As a former IB Geo student and AP Bio student, I find it a bit galling to be told I don't know Earth history. I'm sorry you feel that way but lets continue with my thought. If creation was about 3800BC then according to the bible the Yarmuckian Culture never existed [it lasted from 6400BC down to 5800BC] and the Hassuna Culture never existed [It lasted for 1000 years from 6000BC down to 5000BC] and the Halaf Culture never existed [it lasted for about 1200 years from 5500BC down to 4300BC] and the Samarra Culture never existed [it lasted for about 1100 years from 5200BC down to 4000BC].
Also your bible creation happened right in the middle of the Ubaid Culture which had started in about 5200BC and ended in about 3200BC. Also the Egyption Culture had been going on for over 1200 years before your Hebrew bible creation happened.

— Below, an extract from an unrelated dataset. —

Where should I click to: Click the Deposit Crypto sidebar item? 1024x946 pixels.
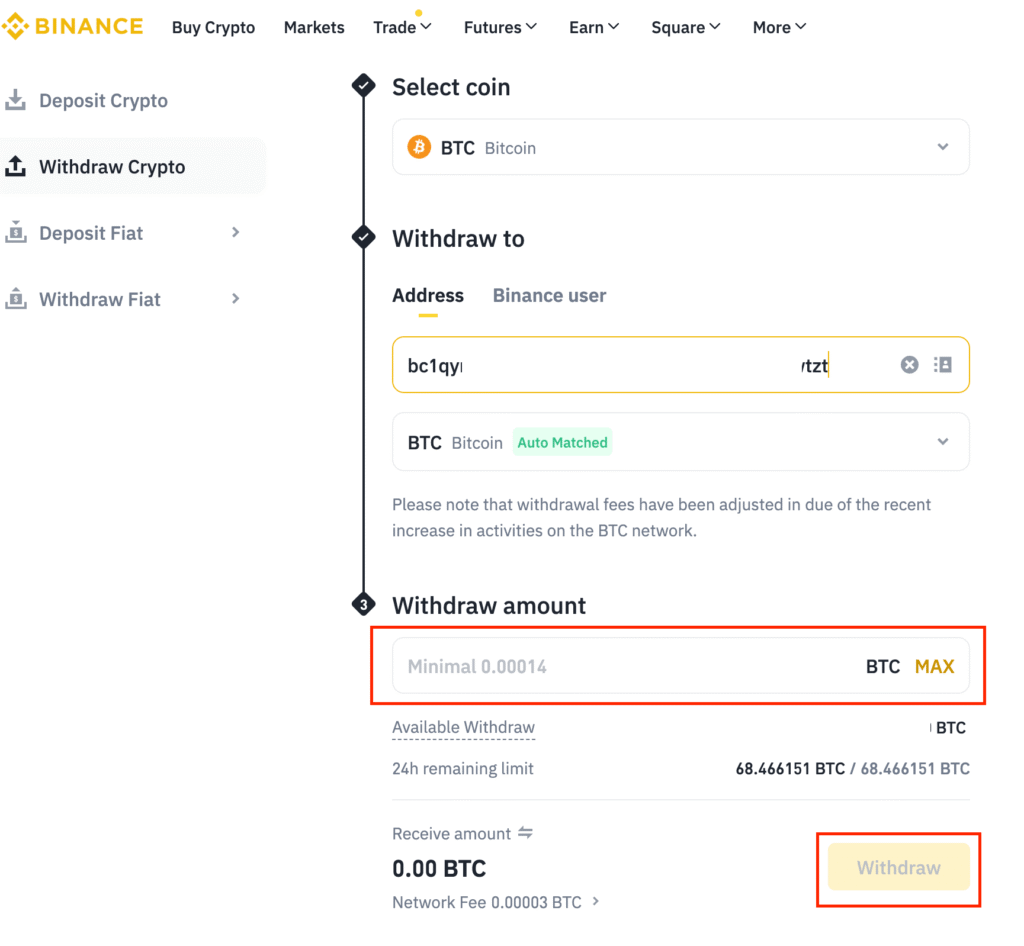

Have you ever heard of Megiddo, well the first city ever built at Megiddo happened about 1000 years before your Hebrew bible creation and from 6000BC down to about 0 BC there were 22 different cities built on top of each other during that time period.
I'm sure you have heard of Jericho but I don't think you have heard of Old Jericho. The first town ever built on Old Jericho happened 5000 years before your Hebrew bible said creation happened.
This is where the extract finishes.